Follow Me to Ground(25)
Father will hear it.
It felt loud as a storm.
She stood up straight again, turned slow – too slow, and walked back toward me.
–Lorraine?
Coming back towards the house her face was blank, the skin ’round her jaws drooping. Lifting her knees high, one calf in front of the other, each the colour of clotted cream.
–Lorraine? Are you awake, Lorraine?
She brushed by me and I could only follow her easy gait into the sitting room where she lay back down on the couch and settled herself. Closed her eyes and started her deep-sleep-breath.
I could see her nipples toughening through the cloth of her dress.
When I woke her she’d looked at me and was herself.
When she left the house she was entirely herself.
I went to bed early so as not to speak with Father, who I was sure would hear the nervous rattle inside me. I only dared go outside the next day, once morning came with its spare and pale blue sky.
I went and stood on the grass. Looked down at where Lorraine had been squatting.
It was still so early the wooden parts of the house had yet to start groaning, resisting the heat after the cool of the night.
I could smell it. The yellow tang.
What had happened to her while she slept? What had taken seed? And what if Father noticed this patch of yellow in the middle of the lawn?
I pulled at the hem of my dress, felt on my shoulders the keen eyes of a magpie, strutting behind me on the roof.
Later that day, we were brought a young boy Cure.
Cormac Kent was the mildest kind of ill: when he ate, he felt a little fire inside.
Just as well, I thought, knowing I was too tired and fretful for anything more testing.

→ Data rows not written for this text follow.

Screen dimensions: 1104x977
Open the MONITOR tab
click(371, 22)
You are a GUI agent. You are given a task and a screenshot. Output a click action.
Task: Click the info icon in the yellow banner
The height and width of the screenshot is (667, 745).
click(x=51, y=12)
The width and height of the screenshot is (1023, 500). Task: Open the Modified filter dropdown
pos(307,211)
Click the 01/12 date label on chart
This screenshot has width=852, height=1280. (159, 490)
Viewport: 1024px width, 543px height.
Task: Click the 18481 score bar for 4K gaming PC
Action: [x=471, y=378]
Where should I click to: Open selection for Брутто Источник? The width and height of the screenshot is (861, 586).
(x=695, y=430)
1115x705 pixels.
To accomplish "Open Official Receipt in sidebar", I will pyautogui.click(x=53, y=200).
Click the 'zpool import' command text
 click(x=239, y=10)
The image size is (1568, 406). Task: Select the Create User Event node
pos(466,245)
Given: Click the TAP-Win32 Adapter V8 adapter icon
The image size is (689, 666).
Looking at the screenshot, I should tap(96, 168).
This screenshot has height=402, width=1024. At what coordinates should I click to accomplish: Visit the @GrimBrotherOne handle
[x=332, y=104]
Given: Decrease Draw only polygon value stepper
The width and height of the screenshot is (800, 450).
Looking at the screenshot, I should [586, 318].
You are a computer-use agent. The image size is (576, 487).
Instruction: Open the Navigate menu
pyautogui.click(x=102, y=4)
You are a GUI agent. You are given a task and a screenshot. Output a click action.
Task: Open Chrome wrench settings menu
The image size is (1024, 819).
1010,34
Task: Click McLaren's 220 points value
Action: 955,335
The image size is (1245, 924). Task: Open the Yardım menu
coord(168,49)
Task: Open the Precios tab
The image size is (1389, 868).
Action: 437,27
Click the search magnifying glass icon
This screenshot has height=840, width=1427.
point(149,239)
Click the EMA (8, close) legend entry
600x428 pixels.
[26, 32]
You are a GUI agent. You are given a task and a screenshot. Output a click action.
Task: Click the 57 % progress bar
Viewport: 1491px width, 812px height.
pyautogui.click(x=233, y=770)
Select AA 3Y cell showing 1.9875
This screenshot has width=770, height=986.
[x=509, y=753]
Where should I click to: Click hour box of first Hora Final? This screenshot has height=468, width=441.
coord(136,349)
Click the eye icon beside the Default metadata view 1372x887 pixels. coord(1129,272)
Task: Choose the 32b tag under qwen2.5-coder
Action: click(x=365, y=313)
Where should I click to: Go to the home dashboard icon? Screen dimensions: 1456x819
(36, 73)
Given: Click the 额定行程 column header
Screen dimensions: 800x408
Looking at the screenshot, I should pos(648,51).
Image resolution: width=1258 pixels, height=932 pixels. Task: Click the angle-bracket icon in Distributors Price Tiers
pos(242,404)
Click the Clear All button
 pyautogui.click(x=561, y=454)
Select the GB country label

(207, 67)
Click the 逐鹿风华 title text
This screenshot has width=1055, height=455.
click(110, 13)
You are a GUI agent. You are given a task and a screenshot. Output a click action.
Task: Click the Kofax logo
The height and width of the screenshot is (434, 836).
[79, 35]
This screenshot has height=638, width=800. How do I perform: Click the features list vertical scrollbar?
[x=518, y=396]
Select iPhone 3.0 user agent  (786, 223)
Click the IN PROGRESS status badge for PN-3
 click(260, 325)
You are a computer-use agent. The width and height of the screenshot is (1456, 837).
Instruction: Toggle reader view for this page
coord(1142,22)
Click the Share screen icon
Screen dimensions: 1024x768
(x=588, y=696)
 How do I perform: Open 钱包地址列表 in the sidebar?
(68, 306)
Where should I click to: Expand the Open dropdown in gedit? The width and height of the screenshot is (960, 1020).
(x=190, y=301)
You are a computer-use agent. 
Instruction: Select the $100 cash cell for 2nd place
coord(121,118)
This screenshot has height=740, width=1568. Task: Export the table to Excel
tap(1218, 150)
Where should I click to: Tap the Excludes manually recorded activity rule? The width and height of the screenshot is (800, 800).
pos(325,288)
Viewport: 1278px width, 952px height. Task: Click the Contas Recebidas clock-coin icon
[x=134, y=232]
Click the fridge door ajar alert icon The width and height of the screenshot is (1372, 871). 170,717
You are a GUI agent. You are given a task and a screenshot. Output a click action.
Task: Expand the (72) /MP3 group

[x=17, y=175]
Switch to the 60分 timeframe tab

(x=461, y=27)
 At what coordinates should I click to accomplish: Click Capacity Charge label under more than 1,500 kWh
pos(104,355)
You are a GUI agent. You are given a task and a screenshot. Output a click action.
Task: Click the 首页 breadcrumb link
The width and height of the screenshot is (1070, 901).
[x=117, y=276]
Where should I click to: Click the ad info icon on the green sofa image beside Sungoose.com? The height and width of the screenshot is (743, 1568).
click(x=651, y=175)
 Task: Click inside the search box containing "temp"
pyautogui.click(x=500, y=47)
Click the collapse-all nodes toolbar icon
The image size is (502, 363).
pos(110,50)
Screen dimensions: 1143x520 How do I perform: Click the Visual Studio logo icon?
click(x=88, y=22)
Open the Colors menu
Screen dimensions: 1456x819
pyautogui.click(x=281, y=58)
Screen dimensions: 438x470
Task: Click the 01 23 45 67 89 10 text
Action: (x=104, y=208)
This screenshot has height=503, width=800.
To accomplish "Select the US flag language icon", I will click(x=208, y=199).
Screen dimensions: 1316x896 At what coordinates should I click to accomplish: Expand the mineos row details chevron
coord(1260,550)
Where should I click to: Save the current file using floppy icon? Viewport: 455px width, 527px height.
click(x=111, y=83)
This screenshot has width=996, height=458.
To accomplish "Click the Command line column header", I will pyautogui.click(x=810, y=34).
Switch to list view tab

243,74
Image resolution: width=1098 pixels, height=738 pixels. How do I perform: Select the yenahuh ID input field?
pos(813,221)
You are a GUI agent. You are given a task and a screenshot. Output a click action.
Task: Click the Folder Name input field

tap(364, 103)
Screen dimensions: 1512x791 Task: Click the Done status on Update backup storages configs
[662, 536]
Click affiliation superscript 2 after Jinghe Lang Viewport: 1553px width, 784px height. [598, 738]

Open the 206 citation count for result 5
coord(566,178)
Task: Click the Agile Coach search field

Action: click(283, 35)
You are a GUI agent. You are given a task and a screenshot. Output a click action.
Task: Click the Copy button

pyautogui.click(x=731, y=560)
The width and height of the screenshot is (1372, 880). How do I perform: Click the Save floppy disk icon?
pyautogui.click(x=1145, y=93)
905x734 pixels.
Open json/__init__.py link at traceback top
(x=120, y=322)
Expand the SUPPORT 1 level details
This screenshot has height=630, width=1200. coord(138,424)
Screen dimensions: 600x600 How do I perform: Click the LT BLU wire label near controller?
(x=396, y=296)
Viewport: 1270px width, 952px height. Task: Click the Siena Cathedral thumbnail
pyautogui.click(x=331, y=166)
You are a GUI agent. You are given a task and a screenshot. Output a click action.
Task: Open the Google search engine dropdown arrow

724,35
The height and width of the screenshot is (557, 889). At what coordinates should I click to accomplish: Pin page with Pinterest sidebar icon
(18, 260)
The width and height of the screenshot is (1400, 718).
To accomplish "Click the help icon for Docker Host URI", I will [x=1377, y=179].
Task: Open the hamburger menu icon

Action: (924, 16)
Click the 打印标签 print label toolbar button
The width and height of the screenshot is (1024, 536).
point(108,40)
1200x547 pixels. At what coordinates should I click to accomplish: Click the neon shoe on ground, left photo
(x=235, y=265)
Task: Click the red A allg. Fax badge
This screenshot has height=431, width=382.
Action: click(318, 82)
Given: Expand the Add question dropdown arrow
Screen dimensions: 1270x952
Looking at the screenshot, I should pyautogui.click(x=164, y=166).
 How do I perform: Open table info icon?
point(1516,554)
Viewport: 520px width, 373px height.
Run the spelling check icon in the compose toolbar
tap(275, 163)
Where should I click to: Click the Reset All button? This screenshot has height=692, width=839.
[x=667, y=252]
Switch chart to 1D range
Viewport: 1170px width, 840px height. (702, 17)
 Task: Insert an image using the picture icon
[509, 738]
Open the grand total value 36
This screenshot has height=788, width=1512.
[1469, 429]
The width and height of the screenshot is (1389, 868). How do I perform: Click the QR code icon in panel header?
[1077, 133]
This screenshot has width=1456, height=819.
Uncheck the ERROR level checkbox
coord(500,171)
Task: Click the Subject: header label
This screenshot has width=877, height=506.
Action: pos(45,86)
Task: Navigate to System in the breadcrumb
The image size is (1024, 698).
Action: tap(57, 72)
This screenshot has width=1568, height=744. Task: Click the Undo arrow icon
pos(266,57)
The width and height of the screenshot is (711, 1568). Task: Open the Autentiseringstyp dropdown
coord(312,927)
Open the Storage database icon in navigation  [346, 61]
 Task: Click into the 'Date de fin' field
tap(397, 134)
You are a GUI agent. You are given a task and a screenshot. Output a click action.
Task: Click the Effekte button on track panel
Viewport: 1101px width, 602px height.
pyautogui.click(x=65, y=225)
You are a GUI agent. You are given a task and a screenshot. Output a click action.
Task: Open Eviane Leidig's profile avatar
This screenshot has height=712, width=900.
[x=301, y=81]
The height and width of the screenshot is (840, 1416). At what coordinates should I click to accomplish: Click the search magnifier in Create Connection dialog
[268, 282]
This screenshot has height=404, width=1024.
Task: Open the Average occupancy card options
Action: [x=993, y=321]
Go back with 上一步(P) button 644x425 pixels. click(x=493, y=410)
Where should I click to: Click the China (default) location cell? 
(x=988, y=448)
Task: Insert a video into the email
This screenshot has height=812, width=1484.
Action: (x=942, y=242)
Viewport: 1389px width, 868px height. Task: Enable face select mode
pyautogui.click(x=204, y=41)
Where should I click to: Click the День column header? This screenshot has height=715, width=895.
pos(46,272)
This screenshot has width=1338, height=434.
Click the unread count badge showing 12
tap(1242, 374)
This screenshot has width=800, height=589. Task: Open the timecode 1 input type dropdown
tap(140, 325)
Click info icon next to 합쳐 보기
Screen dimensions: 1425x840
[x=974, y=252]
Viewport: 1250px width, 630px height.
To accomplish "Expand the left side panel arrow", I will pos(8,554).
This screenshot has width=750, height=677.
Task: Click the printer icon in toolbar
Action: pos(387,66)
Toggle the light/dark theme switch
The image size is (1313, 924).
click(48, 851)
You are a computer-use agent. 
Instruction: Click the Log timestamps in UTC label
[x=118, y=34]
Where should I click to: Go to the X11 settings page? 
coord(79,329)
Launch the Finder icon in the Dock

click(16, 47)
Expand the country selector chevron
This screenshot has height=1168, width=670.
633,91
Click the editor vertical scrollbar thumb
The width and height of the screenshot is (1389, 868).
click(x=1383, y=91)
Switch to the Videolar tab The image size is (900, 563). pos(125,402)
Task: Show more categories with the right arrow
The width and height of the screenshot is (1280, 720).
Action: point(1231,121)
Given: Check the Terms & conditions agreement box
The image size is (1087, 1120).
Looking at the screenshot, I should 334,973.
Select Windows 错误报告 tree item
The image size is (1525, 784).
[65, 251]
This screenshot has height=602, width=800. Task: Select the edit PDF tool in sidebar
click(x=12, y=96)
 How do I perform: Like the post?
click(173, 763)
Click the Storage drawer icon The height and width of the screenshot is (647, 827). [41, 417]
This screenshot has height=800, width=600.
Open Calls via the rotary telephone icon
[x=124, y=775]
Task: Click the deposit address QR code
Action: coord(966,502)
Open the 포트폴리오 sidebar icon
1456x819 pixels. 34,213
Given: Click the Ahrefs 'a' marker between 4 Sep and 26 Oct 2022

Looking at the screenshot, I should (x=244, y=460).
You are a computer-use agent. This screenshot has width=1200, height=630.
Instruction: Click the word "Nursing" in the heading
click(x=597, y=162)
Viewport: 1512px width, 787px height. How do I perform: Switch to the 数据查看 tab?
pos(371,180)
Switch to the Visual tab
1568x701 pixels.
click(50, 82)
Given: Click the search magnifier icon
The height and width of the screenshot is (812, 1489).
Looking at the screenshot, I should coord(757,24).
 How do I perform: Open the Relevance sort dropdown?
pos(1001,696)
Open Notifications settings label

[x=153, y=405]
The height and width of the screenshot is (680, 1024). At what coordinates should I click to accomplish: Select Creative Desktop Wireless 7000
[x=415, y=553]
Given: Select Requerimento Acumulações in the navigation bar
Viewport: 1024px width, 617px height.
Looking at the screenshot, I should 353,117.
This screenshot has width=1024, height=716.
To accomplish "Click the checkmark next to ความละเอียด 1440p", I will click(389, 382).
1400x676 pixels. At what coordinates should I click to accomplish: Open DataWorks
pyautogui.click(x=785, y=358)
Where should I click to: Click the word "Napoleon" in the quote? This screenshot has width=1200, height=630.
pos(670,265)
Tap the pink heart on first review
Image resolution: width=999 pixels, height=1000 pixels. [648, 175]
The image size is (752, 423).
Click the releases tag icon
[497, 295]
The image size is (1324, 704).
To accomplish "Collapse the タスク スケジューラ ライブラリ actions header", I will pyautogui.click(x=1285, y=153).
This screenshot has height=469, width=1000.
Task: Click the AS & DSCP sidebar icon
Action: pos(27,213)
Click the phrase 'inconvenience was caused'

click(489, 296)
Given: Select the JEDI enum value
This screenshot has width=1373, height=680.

He was small, freckled and pale but he spoke pushing down on his throat, willing his voice to deepen. He was at that age of acting out the motions he’d learned in the company of men. Hence his insistence on shaking Father’s hand, and his hard squint at my chest.
–You go with Miss Ada, Cormac, his mother said. A small woman who wore a hat.
I took him to the porch and told him to rock in the chair we kept there until he began to feel cool. He kept his eyes on me while he leaned into his feet and set the chair to creaking, the yellowing boards beneath whining hard and yellow and long.
It was rare for us to take a Cure outside, but often the younger ones were too tightly wound upon arrival. I rested against the house and counted the creaks, thinking after thirty-five or so he might be ready to open, but I lost count – kept thinking about Lorraine and the yellowed grass.
– I’ve been hearing all about you—
–What’s that?
But when he spoke he’d a child’s phrasing again.
–We hear all sortsa things ’bout you.
I had my hands deep in my pockets.
–I’d say you do.
I’d keep my gaze on the driveway as long as the boards carried on creaking. I wondered if this was in fact a hotter summer, and if it was the weather that saw Cures getting evermore strange.
–I hear your girl parts are on the wrong way ’round.
–Yessir, and upside down. You feeling any cooler yet?
The creaking stopped.
–I’m just here because my mamma says you can fix me, but I’d never let you inside of me. No way. You kill us kids so you can eat us. You eat up our arms and then you leave our legs for Sister Eel.
–If you don’t want to be cured then you go tell your mother so because it doesn’t matter to me whether you can keep your dinner down.
It took me a moment to realise he wasn’t moving, that he was staying perfectly still. I’d put him to sleep without touching him – without meaning to at all.
His mouth was a little way open, his eyes out of focus. He looked like he’d drowned and was floating in the water that killed him.
I could smell the hormones splicing inside him. I could smell the sweat in his glands that had yet to disperse and stain his brown pressed pants and yellow shirt, stretched thin about the shoulders by his brothers who’d worn it before him.
Poised and helpless. Captive bird.
I unbuttoned his shirt and quickly, without my usual care, opened up his stomach and squatted low to look inside. There were indeed some sparks flaring along his gut, which had in fact worn dangerously fine; I plucked them like berries, one by one, and threw them like darts into the ground. They left little scorched marks on the wood. The tune was a strained one. It wanted to catch on a loop, to jolt and skip, even as I welded his skin back together in a thin line.
–Cormac, wake up.
He didn’t move, and his pupils were the smallest of pricks in the centre of a muddy haze.
I bent down to look him in the face and said again
–Wake up.
And this time he did. Looking pained and afraid.
–You had some fire in you, but it’s passed.
I leaned in the door and called to Father and then rested my back against the house again. Cormac Kent didn’t speak, only sat in the chair with his shirt undone. He looked down at himself and then his child’s hands began fumbling with the buttons of his shirt which was very worn, and much too large. He did them up unevenly, his collar sagging, and I knew then – by his harsh breath and flickering eyes – that he’d not slept while I was inside of him. He’d been stilled only, and very much awake.
When Father came to the door Mrs Kent was busy in her purse behind him. They carried on speaking and so missed the look, already waning, on her son’s face. Father was looking at me and I was telling him with a nod that the illness was gone.